Studies evaluating ALT for central venous catheter infections vary according to the type of antibiotic and concentrations used. Many catheter-associated infections are related to intraluminal biofilms and are often difficult to treat. The recent introduction of novel molecules has added potentialities for improving their treatment, but studies on ALT, alone or associated with systemic antimicrobials, are often limited by the small number of patients included or by the study design.

Moreover, the advantage of ALT for clinicians seems to differ according to the causative organism. Indeed, although some molecules, such as aminoglycosides, fluoroquinolones and tigecycline, have a broad spectrum of action, including gram-positive and gram-negative bacteria, their potentiality for ALT is limited by the lack of studies [55]. Some recent data, such as Funallera’s work, suggest that aminoglycosides and fluoroquinolones as ALT could allow conservative management of CLABSI due to GNB infection with no signs of severity, but further studies are needed and better knowledge about their potential systemic toxicity, especially for gentamycin, is required.

In case of fungal infections, Amphotericin B showed good activity in biofilms caused by Candida sp. infections, but guidelines suggest that catheter removal is the best option [3, 27].

Among gram-positive CLABSI, only few data exist about conservative management of S. aureus infection, such as Fernandez-Hidalgo’s work, which suggests that gentamycin could be a valid option for sterilizing catheters within 24 h of lock. However, as systemic signs and risks of complicated infections are frequent, catheter removal in case of S. aureus CLABSI is generally recommended [3]. In case of Enterococcal infections, Del Pozo et al. [56] showed the effectiveness of ALT among 3 out of 4 patients with Enterococcus faecium CLABSI, but the limited number of subjects requires prudent conclusions.

Therefore, the most promising indication for treating CLABSI with ALT appears to be CoNS-related infection, where systemic signs of infection are generally less severe and the introduction of novel molecules, such as DPT and tigecycline, improved the potential for cure without catheter removal. Although large prospective trials comparing DPT with vancomycin are lacking, the majority of comparative studies are in favor of DPT for its potent and rapid antibacterial capacity to inhibit bacterial biofilm and show a synergistic action with rifampin.
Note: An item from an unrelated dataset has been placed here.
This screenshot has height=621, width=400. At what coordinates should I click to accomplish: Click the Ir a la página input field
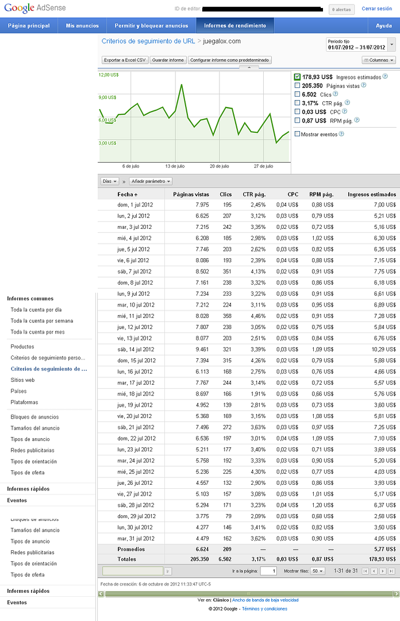tap(268, 571)
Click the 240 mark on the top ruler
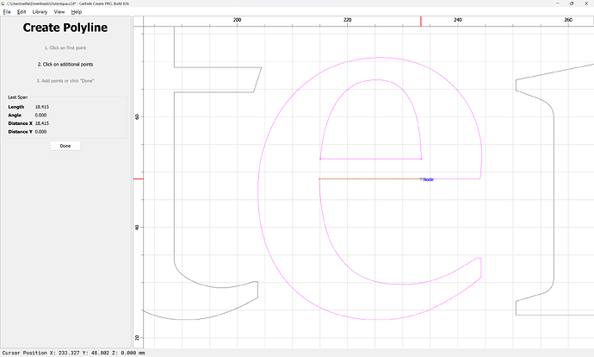 click(x=457, y=19)
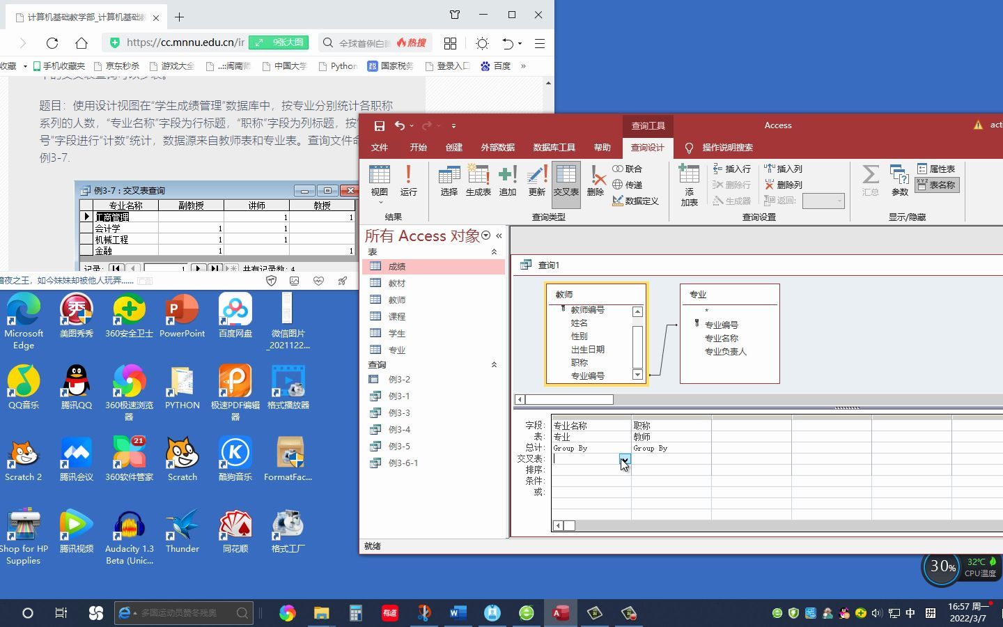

However, in vivo studies for DPT as ALT are scarce and questions concerning associated systemic treatment and duration of ALT remain unresolved.

Among other potential molecules for CoNS CLABSI, ethanol and taurolidine are two promising options, but few studies are available to confirm their place among ALT strategies and to exclude side effects.

Together with CoNS CLABSI, hemodialysis catheter infections appear as the other condition where ALT shows most chances of being successful and for which data are robust, with recent data also suggesting possible conservative management of GNB infections.

However, which kind of antibiotic, its dosage and treatment duration are points that still need to be elucidated.